Stored entries>
Content starts

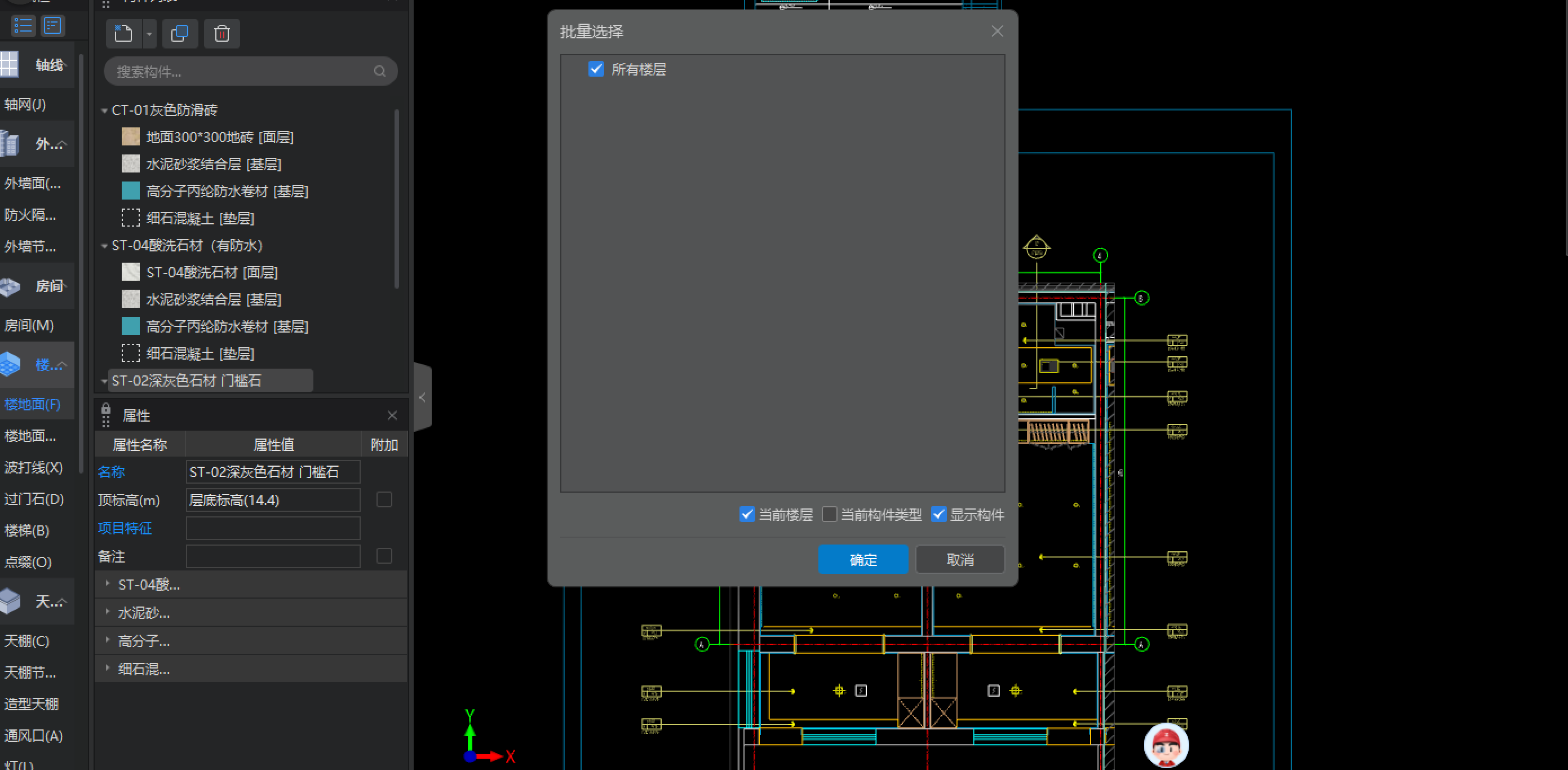Click the 搜索构件 search input field
Viewport: 1568px width, 770px height.
click(243, 72)
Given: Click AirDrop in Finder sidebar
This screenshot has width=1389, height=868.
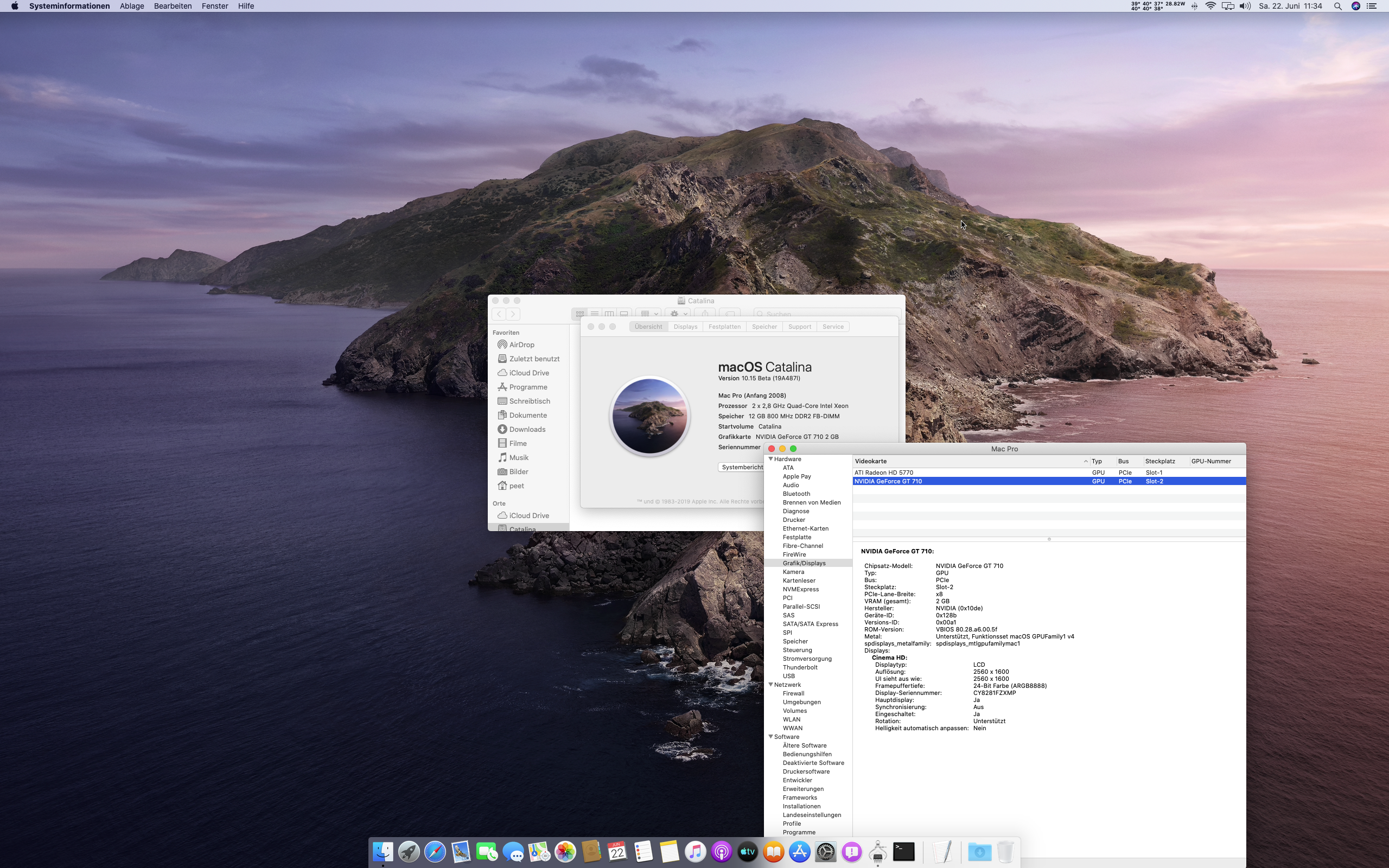Looking at the screenshot, I should click(521, 344).
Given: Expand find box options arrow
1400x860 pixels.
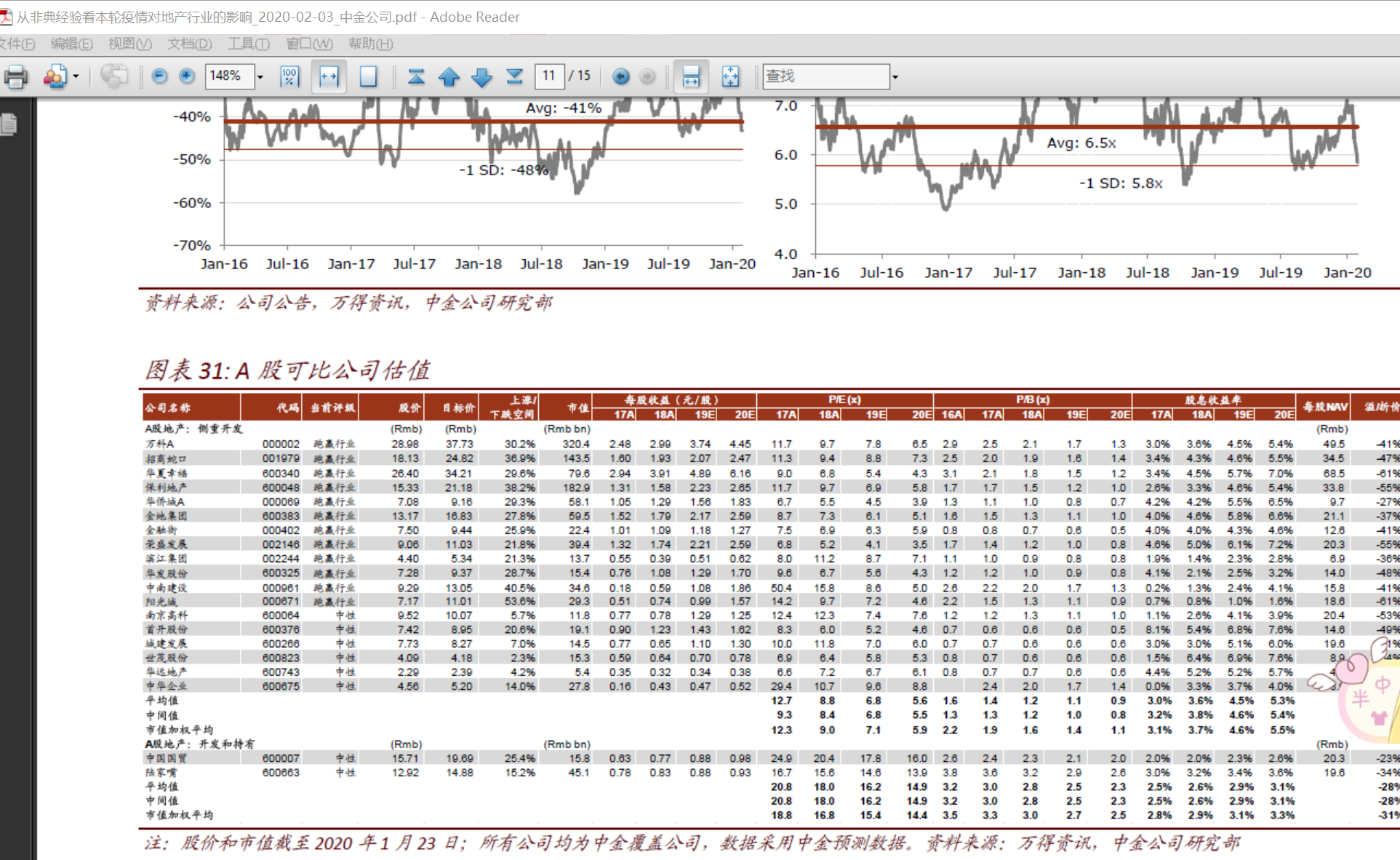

Content ends

Directions> Your task is to print exactly the lines from the one containing "This screenshot has width=1389, height=868." through the final line of the records above, with no pictures and nothing more.

Exercise solution>
This screenshot has width=1389, height=868.
Looking at the screenshot, I should click(521, 344).
Given: Expand find box options arrow
1400x860 pixels.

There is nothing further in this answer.